Begin Supplied data
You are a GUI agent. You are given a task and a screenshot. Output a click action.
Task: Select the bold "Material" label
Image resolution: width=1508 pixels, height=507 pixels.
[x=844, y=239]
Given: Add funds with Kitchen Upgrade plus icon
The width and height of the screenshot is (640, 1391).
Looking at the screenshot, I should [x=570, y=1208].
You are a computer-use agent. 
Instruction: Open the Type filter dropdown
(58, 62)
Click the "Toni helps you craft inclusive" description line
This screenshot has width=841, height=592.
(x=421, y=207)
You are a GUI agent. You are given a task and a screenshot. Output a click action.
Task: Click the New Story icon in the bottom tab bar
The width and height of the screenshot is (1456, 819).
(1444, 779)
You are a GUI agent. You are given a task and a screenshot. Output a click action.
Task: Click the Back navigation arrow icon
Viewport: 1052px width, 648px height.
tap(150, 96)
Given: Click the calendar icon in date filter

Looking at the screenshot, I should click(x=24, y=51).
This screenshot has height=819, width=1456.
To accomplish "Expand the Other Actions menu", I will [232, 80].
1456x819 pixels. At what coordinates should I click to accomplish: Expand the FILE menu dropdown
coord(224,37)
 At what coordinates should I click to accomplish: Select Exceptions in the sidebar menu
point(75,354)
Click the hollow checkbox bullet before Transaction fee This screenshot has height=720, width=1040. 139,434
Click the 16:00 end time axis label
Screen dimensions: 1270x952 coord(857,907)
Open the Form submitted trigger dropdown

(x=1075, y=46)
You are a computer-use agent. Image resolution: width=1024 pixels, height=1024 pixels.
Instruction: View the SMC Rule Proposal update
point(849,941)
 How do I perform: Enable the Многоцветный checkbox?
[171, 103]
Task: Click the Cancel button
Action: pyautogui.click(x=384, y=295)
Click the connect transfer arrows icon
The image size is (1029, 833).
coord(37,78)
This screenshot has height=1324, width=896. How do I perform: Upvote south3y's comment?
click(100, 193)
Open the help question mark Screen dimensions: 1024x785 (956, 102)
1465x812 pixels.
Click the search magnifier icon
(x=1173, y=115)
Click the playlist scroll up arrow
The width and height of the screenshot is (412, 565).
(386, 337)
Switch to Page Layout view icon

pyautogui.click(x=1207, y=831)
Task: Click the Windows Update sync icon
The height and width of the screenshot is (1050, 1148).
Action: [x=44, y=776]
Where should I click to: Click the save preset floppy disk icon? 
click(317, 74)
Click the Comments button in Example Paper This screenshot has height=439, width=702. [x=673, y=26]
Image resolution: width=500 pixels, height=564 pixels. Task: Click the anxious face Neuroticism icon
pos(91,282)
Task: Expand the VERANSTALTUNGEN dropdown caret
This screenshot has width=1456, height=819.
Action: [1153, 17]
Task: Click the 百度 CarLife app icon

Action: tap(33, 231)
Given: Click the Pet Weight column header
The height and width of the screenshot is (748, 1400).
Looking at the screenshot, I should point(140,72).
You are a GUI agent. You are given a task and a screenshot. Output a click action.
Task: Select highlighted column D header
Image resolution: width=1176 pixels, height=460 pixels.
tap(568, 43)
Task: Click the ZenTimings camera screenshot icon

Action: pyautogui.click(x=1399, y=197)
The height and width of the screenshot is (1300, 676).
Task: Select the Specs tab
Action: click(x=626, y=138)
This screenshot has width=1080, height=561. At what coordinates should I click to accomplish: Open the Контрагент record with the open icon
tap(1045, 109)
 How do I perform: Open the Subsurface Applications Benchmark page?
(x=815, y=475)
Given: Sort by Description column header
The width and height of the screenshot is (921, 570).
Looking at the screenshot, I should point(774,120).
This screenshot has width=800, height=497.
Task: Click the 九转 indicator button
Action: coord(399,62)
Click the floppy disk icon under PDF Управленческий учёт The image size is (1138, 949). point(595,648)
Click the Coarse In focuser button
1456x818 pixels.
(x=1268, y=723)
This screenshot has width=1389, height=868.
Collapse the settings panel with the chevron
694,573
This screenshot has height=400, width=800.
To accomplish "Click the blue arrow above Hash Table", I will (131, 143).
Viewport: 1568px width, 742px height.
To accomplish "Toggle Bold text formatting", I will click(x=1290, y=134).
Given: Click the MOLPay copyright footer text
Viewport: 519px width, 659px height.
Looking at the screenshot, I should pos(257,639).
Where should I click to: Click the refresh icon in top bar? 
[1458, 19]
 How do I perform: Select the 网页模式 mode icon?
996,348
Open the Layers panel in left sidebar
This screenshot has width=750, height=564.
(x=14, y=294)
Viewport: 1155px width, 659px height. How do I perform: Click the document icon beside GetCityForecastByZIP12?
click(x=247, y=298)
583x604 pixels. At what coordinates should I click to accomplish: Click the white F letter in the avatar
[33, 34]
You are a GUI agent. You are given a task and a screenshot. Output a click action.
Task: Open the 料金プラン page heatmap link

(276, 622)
End Supplied data
Reproduce the listing from its first line through the line containing "Looking at the screenshot, I should [x=570, y=1208].", including both ends.

Result:
You are a GUI agent. You are given a task and a screenshot. Output a click action.
Task: Select the bold "Material" label
Image resolution: width=1508 pixels, height=507 pixels.
[x=844, y=239]
Given: Add funds with Kitchen Upgrade plus icon
The width and height of the screenshot is (640, 1391).
Looking at the screenshot, I should [x=570, y=1208].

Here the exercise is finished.